Tirés à 40 km du front, leurs obus peuvent frapper les combattants, véhicules ou positions des jihadistes du groupe Etat islamique: chaque jour, les canons français de la "Task Force Wagram" interviennent en appui aux soldats irakiens engagés dans la bataille de Mossoul.
"L'objectif, c'est de délivrer les feux dans les délais les plus brefs, entre cinq et dix minutes une fois que l'ordre de tir est redescendu à la batterie. Nous assurons la permanence des appuis pour les troupes irakiennes 24 heures sur 24", explique le capitaine Alexandre (l'armée française refuse de donner les noms des militaires présents sur le théâtre irakien, pour des raisons de sécurité).
Il commande cinq CAESAR (Camion équipé d'un système d'artillerie), des canons de 155 mm, de huit mètres de long, montés sur camions, qui ont déjà fait leurs preuves en Afghanistan et au Mali. Quatre sont immédiatement opérationnels à tout moment. Chaque canon est servi par cinq soldats et a une cadence de six tirs par minute.
Au total, une centaine de militaires français sont ainsi déployés depuis début septembre dans le cadre de la "Task Force Wagram", constituée de soldats provenant de différentes unités, principalement d'artillerie.
"Wagram, c'est en référence à la bataille napoléonienne de 1809, une victoire dans laquelle l'emploi de l'artillerie a été décisif et qui a été remportée par la Grande armée, qui était aussi une coalition", souligne le colonel Benoît, le commandant de la Task Force, qui intervient en complémentarité avec les frappes aériennes françaises.
Ces soldats sont installés dans la base de Qayyarah, à 60 km au sud de Mossoul, qui sert de quartier général à la coalition internationale menée par les Etats-Unis et aux forces irakiennes pour l'opération en cours pour libérer Mossoul.

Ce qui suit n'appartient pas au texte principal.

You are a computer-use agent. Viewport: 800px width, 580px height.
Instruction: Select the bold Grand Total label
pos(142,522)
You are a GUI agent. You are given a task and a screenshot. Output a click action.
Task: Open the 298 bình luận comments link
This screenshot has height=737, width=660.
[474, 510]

Selon l'Etat-major des armées, à Paris, les engagements de la Task Force Wagram sont quotidiens et 35 missions de tir ont été effectuées la semaine dernière.

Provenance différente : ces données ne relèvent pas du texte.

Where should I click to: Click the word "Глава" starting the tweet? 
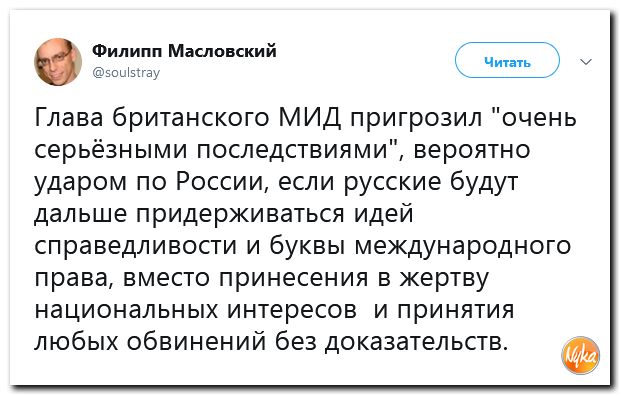[x=69, y=118]
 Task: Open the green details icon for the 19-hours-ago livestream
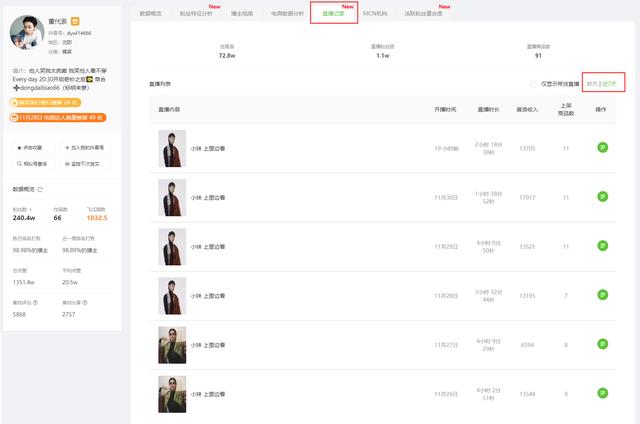pyautogui.click(x=602, y=147)
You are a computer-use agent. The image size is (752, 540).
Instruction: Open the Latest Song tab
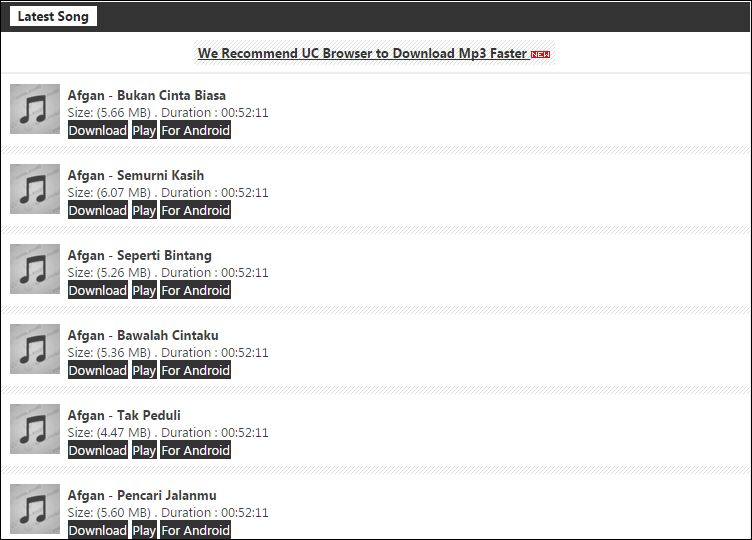53,16
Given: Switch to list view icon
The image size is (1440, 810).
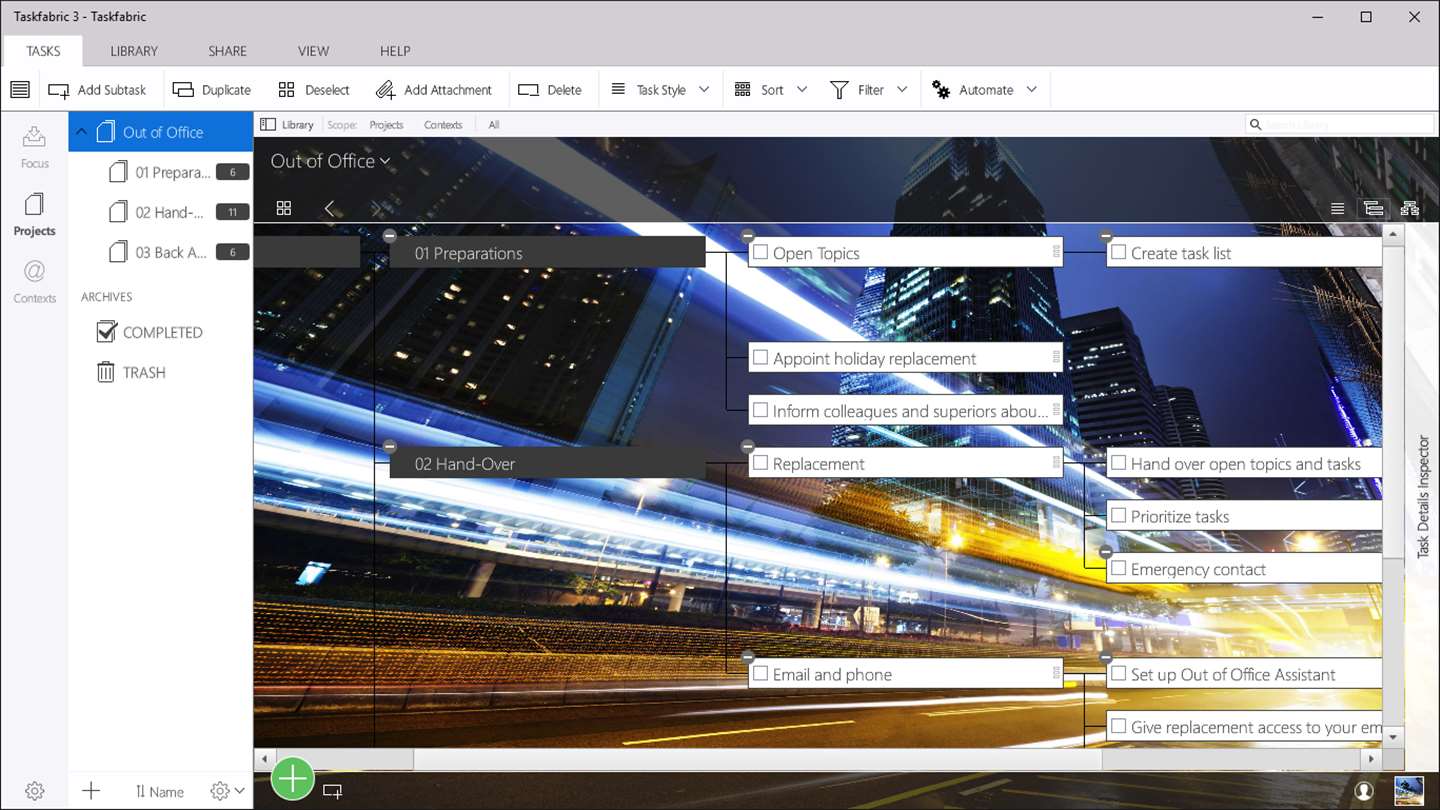Looking at the screenshot, I should (x=1337, y=208).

"Nous avons différents types de munitions: explosives s'il s'agit de neutraliser ou de détruire, mais nous sommes également en mesure d'éclairer le champ de bataille ou d'aveugler avec un rideau de fumigènes", énumère le capitaine Alexandre.
- Ennemi omniprésent -
Placés en "position d'attente" entre des blocs de béton, les canons se déploient sur quelques centaines de mètres dans un vaste espace plat et poussiéreux, pour se mettre en position de tir en fonction des coordonnées de la cible qu'ils doivent engager.

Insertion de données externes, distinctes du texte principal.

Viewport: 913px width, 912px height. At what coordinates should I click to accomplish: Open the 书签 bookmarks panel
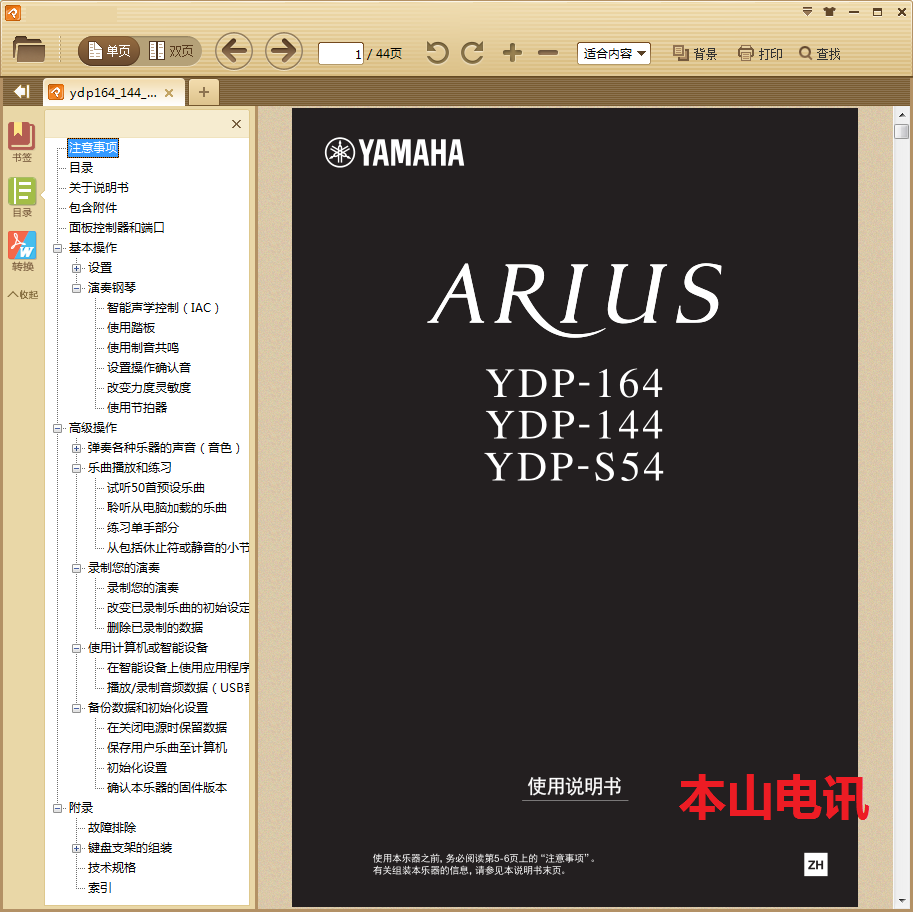(22, 142)
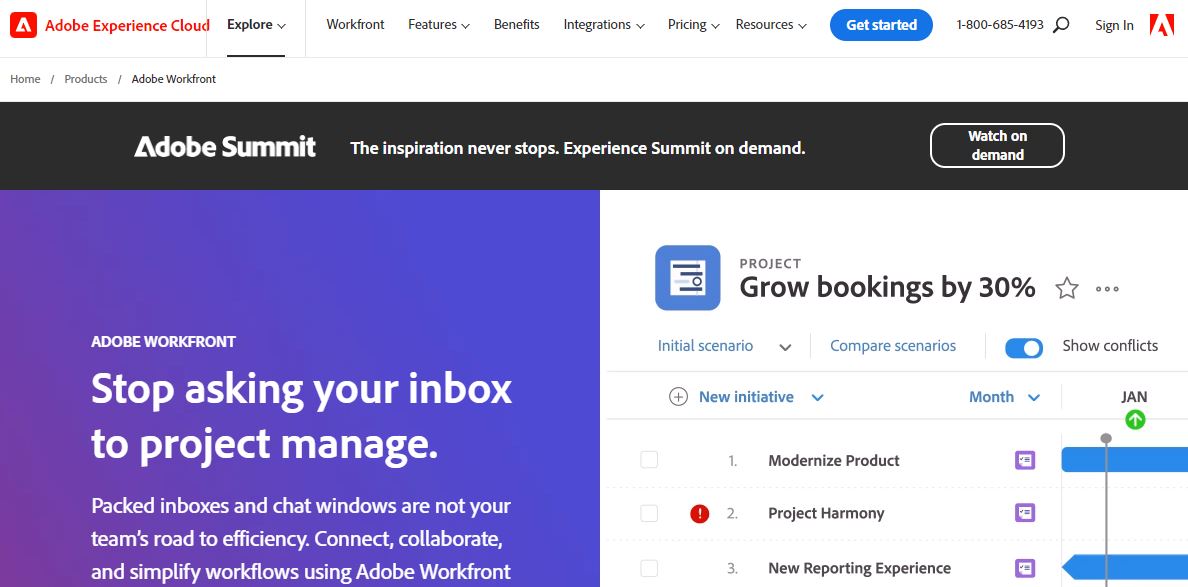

Il s'écoule en moyenne 100 secondes entre le moment où l'obus est tiré et celui où il atteint sa cible, avec une cinquantaine de mètres de rayon au point d'impact.
Mais si les artilleurs interviennent à la requête de la Coalition, après qu'elle a reçu une demande de soutien des soldats irakiens, c'est un officier français qui valide en dernière instance chaque tir.
"J'ai le souci permanent de maîtriser les effets" de notre action, insiste le colonel Benoît, particulièrement sensible à "l'aspect légal": "Est-ce que les tirs sont bien dans le strict respect du droit des conflits armés et des règles d'engagement de la France?".
"J'ai déjà dit non à des demandes d'appui feu quand elles mettaient en danger les infrastructures civiles ou les habitants", souligne-t-il. "Mais nous disposons d'un excellent canon, qui allie puissance, portée de tir et précision, ce qui est important quand on est au milieu des populations. C'est la brutalité alliée à la précision".
Le rythme des engagements des canons français pourrait cependant diminuer, puisque le front a progressé vers Mossoul, jusqu'à atteindre leur limite de tir de 40 km.
"Les éléments de tête irakiens ont atteint la portée maximale des canons, mais il y a toujours des îlots de résistance en retrait. Le front n'est pas si défini, l'ennemi est partout et on va rester très utiles dans les jours à venir", assure le colonel Benoît.
Pour le général de division irakien Najem Al-Jabouri, commandant en chef des opérations pour libérer Mossoul, "les Français font beaucoup pour nous aider: ils entraînent nos troupes, déploient un porte-avions et leurs canons tirent jour et nuit. Après les Américains, ce sont eux qui interviennent le plus en soutien de nos forces".